Here you're setting t1 to a new text. However, the original text that t1 was pointing to doesn't change here. It still points to the same place. The pointer that you passed to the function is a copy of the original pointer, so even though t1 points to the new text, the original doesn't.

So when you do the print here

  printf("%d\n", t->capacity);

You still get the old value for capacity. Or rather, the capacity of the old t1. Whereas here

printf("%s \n", t1->content);
printf("%d \n", t1->capacity);

You are printing the content and capacity of the new t1, to which you are losing the pointer after the function ends.

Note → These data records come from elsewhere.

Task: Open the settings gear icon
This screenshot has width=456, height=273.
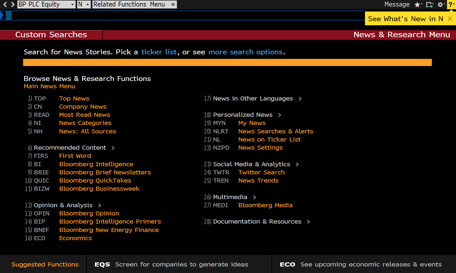Action: point(441,5)
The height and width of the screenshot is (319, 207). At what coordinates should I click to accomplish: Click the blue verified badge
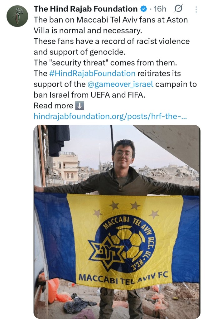click(x=143, y=9)
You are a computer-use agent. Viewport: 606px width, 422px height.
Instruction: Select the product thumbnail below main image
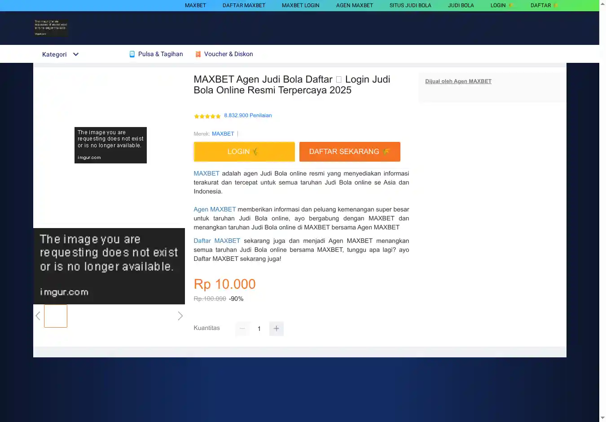(x=56, y=316)
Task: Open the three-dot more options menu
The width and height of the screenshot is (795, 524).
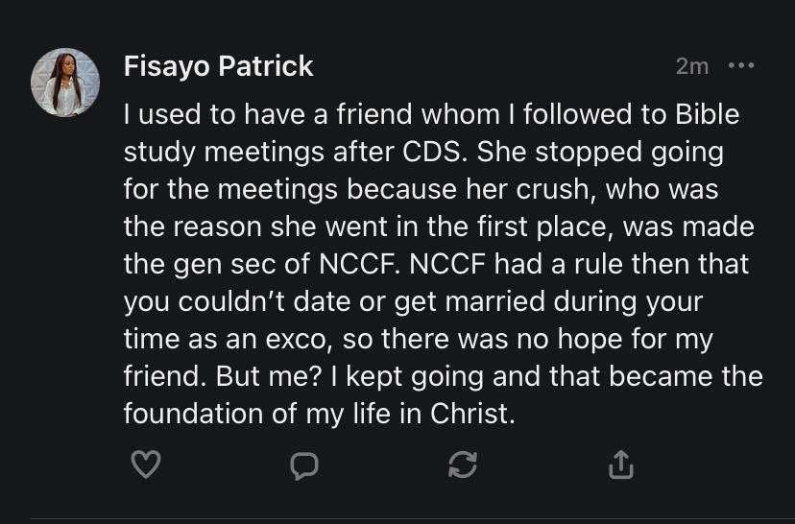Action: pos(741,65)
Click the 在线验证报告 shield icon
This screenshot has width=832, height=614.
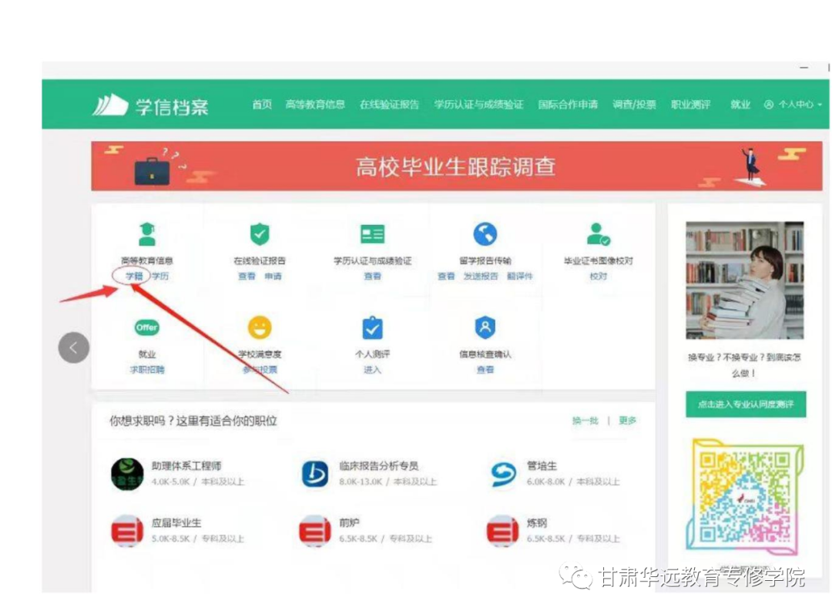point(259,234)
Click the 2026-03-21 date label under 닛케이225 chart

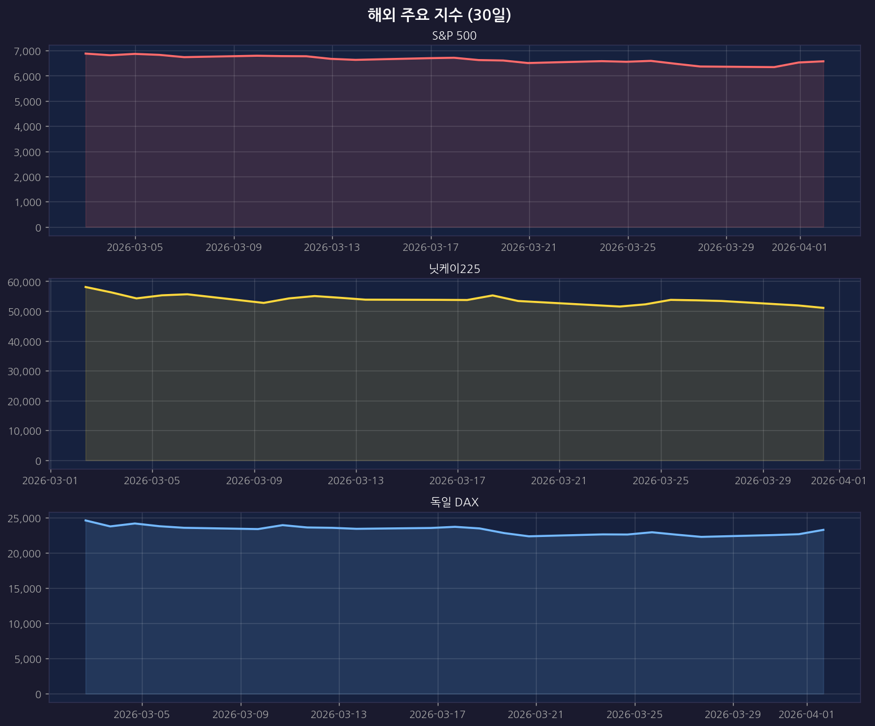[559, 481]
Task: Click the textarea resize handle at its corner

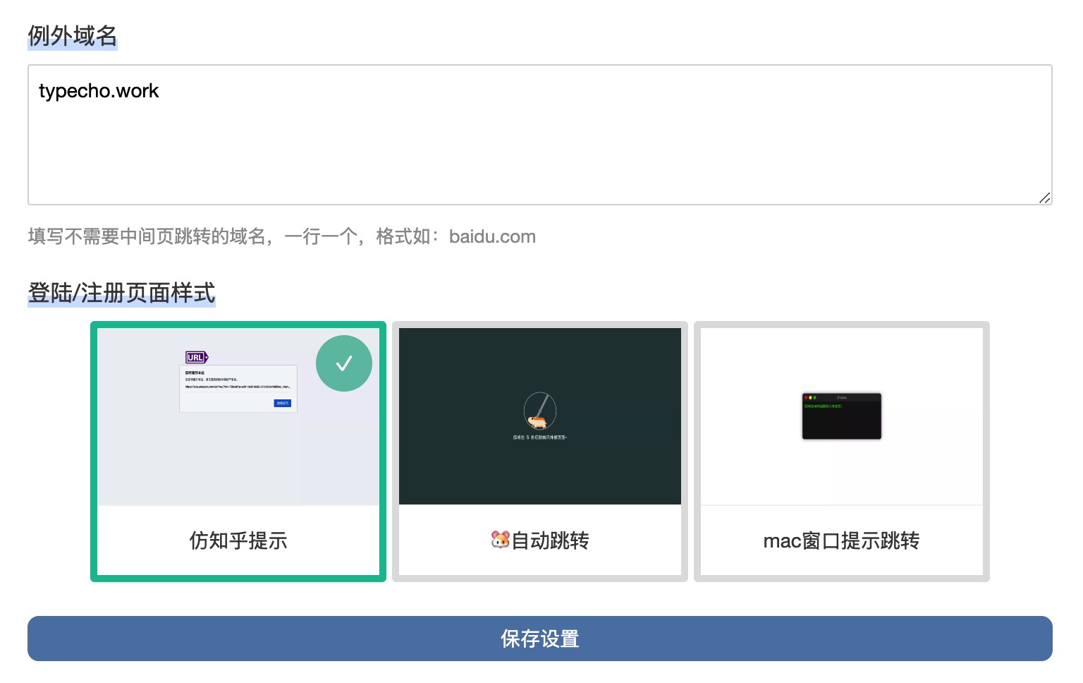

You could fix that, for instance, by returning that pointer. Change the signature to

text* append(text *t1, text *t2)

And at the end of the function:

return t1;

And then you update t1, so change this

append(t, t1);

To

t1 = append(t, t1);

Also, watch out for memory leaks. As it is now, in append, you're taking the pointers to two valid text and you're allocating a new text, and at the end of the function, you still only have two pointers to text and you didn't free any. This shows us that one was leaked.

Edit:

If you can't change the signature of the function, then you can't return a new text or pass one out using a double pointer. In this case, I would suggest not making a new text and just changing t1 instead. Using realloc you can change the size of the buffer (in reality, it might just allocate a new buffer, copy over the data and free the old buffer) so you can append the content of t2.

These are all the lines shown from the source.